Fernando Alonso, Ferrari, Buddh International Circuit, 2013The FIA has made another change to the rules on overtaking, an area of the regulations which has received considerable attention in recent years.

The clarification centres on how much of an advantage a driver may gain by going off the track.

Attention has been focused on the rules due to a number of incidents this year including Romain Grosjean’s pass on Felipe Massa during the Hungarian Grand Prix, which was penalised, and Fernando Alonso’s move on Jean-Eric Vergne during the Abu Dhabi Grand Prix, which wasn’t.

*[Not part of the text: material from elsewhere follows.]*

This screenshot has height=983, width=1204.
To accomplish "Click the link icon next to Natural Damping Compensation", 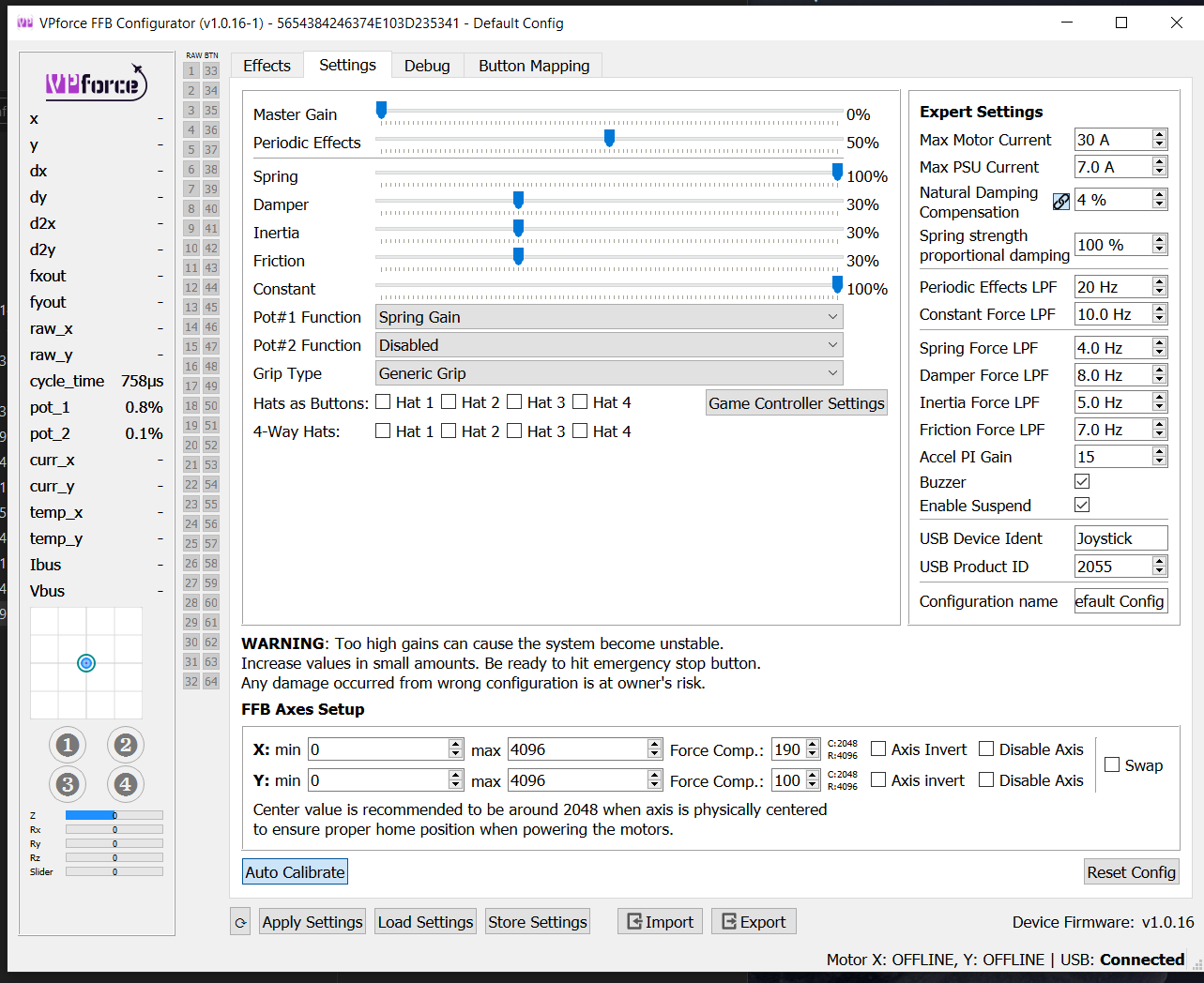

Article 20.2 of the 2014 Sporting Regulations now states drivers may not gain a “lasting” advantage by leaving the track entirely. It also grants the race director the power to instruct drivers to yield a position, something which has become common practice in recent years.

Here’s how the old and new rules compare, with the relevant sections highlighted:

2013 Sporting Regulations

Drivers must use the track at all times. For the avoidance of doubt the white lines defining the track edges are considered to be part of the track but the kerbs are not.

A driver will be judged to have left the track if no part of the car remains in contact with the track.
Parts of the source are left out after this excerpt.